Overall, the new BCrypt/AES blob has a structure of:

Look pretty similar to something else? Thinking, “why did they do all of this, only to have what is essentially the same blob format with a slight variation on encryption”? Realistically, I’m assuming that this was done for key hygiene purposes (aka not needing to share the RSA private key of the site server to decrypt data).

Anyhow, with this final hurdle out of the way and the structure of the new BCrypt/AES blob format fully understood, it was pretty straightforward to merge together the classic SCCM RSA/AES decryption code (for decrypting the Site Master Key) with some new code to handle the BCrypt decryption, build out a POC for active-passive credential decryption. To demonstrate this in action, let’s grab the encrypted site master key out of the vSMS_SC_SiteControlXML view and the encrypted password for the ContrivedDemoUser account we set up before out of the SC_UserAccount table. We’ll then pass these in as args to a new decryption POC (running as a high-integrity user or NT_AUTHORITY\SYSTEM on the site server) that applies everything learned above and see that we can successfully retrieve the plaintext password for the account:

This same POC can also be run on the passive site server (with the correct Site Master Key for the server) to recover the credentials as well.

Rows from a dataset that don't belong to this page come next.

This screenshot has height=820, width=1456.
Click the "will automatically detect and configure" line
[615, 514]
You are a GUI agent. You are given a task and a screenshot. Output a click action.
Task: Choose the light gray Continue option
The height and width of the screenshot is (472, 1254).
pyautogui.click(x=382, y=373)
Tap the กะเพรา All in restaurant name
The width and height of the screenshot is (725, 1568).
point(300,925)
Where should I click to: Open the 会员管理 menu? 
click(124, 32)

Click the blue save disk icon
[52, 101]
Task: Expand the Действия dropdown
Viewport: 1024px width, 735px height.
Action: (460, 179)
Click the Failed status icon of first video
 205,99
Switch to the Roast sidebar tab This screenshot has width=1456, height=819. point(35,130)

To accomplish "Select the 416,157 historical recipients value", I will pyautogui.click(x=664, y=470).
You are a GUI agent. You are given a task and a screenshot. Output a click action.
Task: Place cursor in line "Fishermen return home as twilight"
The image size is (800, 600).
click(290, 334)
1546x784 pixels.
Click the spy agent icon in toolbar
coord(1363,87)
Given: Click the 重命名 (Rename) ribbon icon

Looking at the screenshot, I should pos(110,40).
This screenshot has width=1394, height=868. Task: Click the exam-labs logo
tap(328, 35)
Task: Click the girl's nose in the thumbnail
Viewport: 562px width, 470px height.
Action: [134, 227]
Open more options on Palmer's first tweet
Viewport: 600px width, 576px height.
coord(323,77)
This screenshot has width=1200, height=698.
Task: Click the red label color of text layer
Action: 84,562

Active-passive configurations in SCCM modify the encryption of credential blobs slightly, but don’t introduce much in the way of new hurdles to successfully decrypt them once you have access to a site server. A more engagement-ready version of the above decryption POC has been added to SQLRecon, which will automatically detect the appropriate decryption pattern to use given the first four bytes of the encrypted blob and pull the appropriate Site Master Key from the database if needed. Additionally, I’ve tossed the original POC for active-passive decryption into a gist here. These should hopefully allow for the recovery of credentials in the scope of assessments, regardless of the site configuration, and alleviate a slight inconvenience that has plagued me for several years.